(CN) — Texas Attorney General Ken Paxton accused the state bar of political gamesmanship Friday, saying it is suing him for professional misconduct on the eve of his Republican primary runoff election.
The dispute stems from a lawsuit Paxton filed on behalf of Texas at the U.S. Supreme Court in December 2020, challenging Joe Biden’s victory in the November 2020 presidential election in four battleground states and alleging there were “significant and unconstitutional irregularities” in their handling of the election.
The high court promptly rejected it with a paragraph-long, unsigned 7-2 order with Justices Samuel Alito and Clarence Thomas dissenting. The majority held Texas had no “judicially cognizable interest in the manner in which another state conducts its elections.”
Critics said Paxton was pushing the unfounded claims of his ally, then-President Donald Trump, that Trump had lost his reelection bid on account of voting fraud. Paxton even gave a speech at Trump’s rally in Washington, D.C. on Jan. 6, 2021, before Trump’s supporters stormed the U.S. Capitol.
Trump has endorsed Paxton as the attorney general runs this year for a third term. He is facing Texas Land Commissioner George P. Bush, nephew of former President George W. Bush, in the May 24 Republican primary runoff, for which early voting starts next week.

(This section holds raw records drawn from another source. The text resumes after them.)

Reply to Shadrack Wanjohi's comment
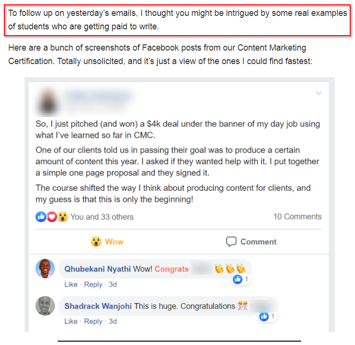The height and width of the screenshot is (345, 355). [x=93, y=321]
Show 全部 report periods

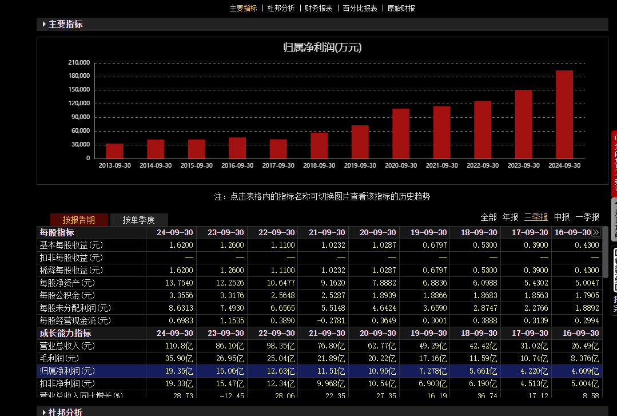click(x=488, y=217)
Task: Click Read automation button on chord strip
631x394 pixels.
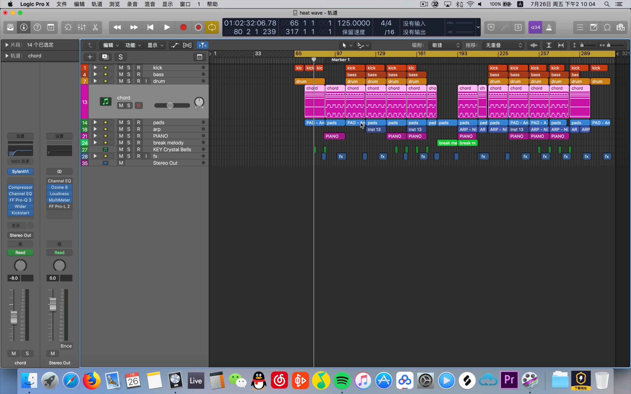Action: point(20,253)
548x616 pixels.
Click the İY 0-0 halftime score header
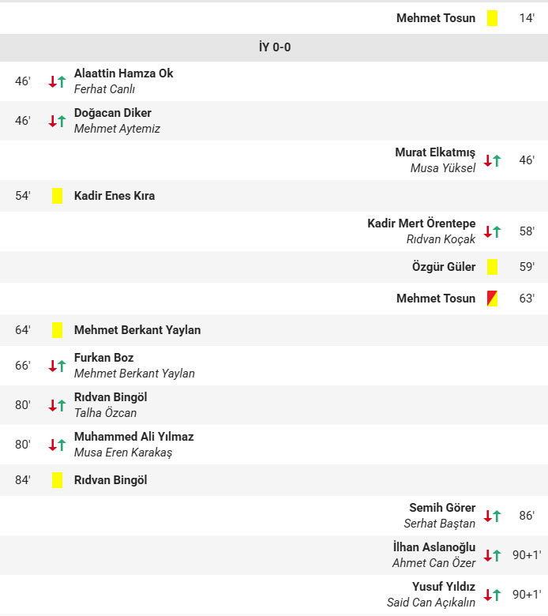(274, 47)
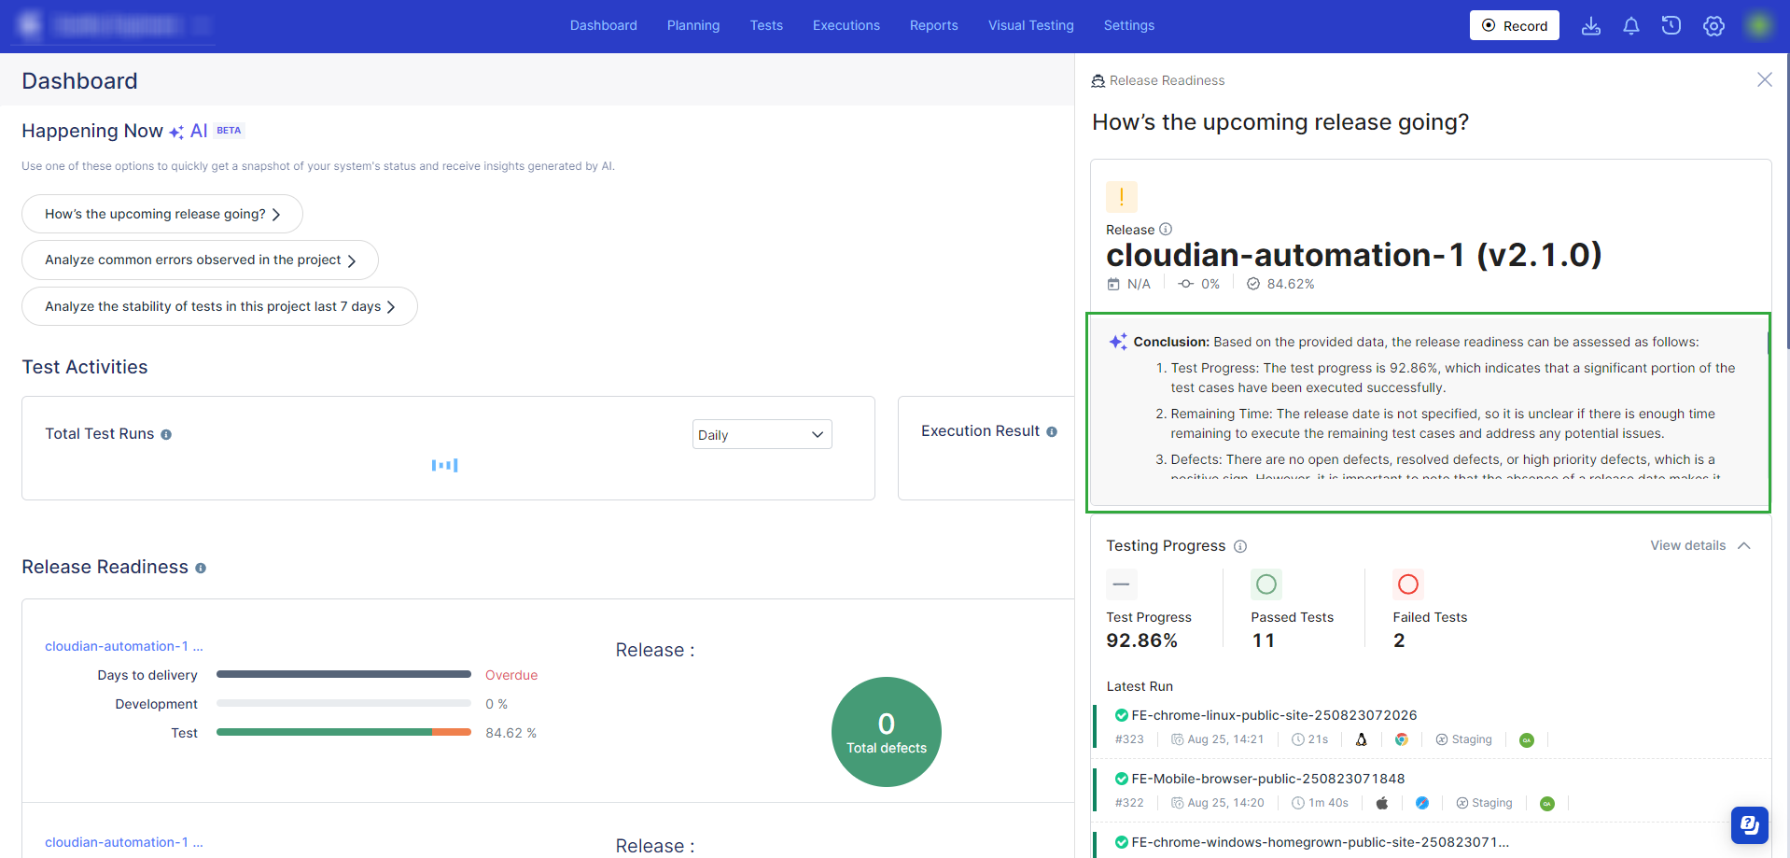Expand 'Analyze common errors observed in the project'

[200, 260]
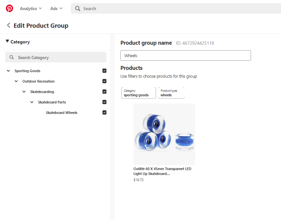Uncheck the Sporting Goods checkbox

click(x=104, y=71)
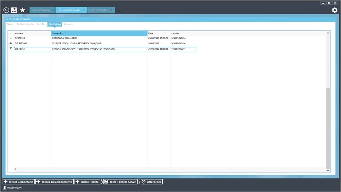Expand the TELEFONE row arrow

tap(11, 43)
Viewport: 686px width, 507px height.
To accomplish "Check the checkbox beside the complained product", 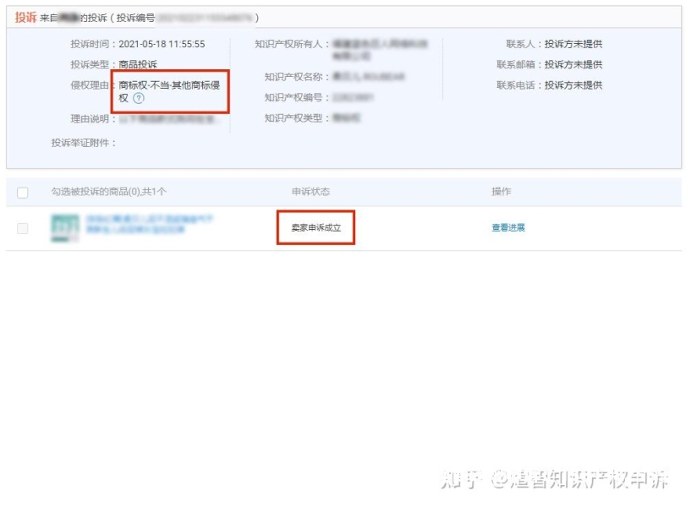I will click(x=23, y=228).
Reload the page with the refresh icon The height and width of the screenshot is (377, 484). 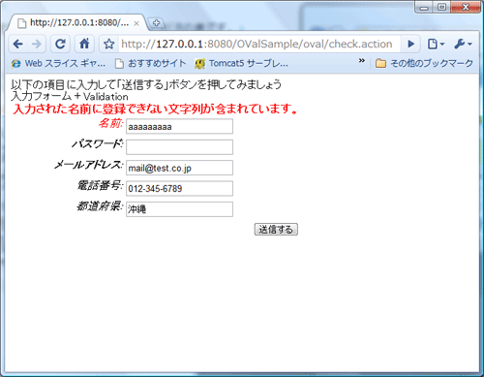tap(60, 44)
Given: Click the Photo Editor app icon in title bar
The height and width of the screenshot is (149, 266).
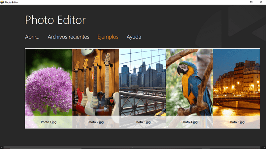Looking at the screenshot, I should 2,2.
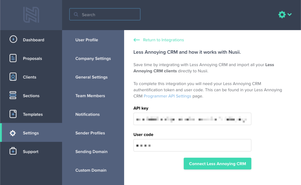Open the Dashboard gauge icon
The image size is (301, 185).
point(13,39)
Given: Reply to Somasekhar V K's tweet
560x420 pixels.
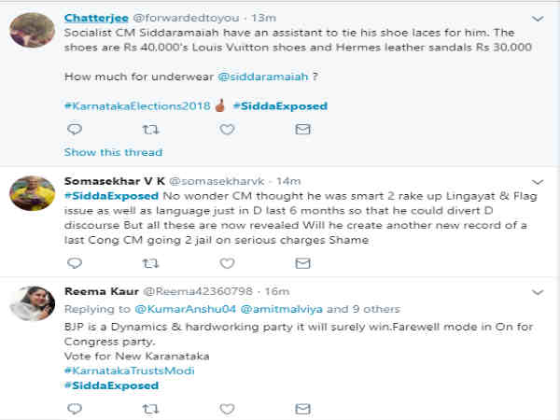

Paxton’s election fraud lawsuit came back to haunt him last July when a group of 16 lawyers filed an ethics complaint against him, alleging he had shown a pattern of professional misconduct in part by filing the lawsuit they said was frivolous.
The state bar declined to dismiss the complaint and in early March it gave Paxton a 20-day deadline to decide if he wanted a trial by jury or an administrative hearing to resolve the complaint, the Texas Tribune reported.
Paxton apparently chose a jury trial – which would be preceded by the state bar’s Commission for Lawyer Discipline filing a lawsuit against him – as he announced on Twitter Friday morning the state bar plans to sue him.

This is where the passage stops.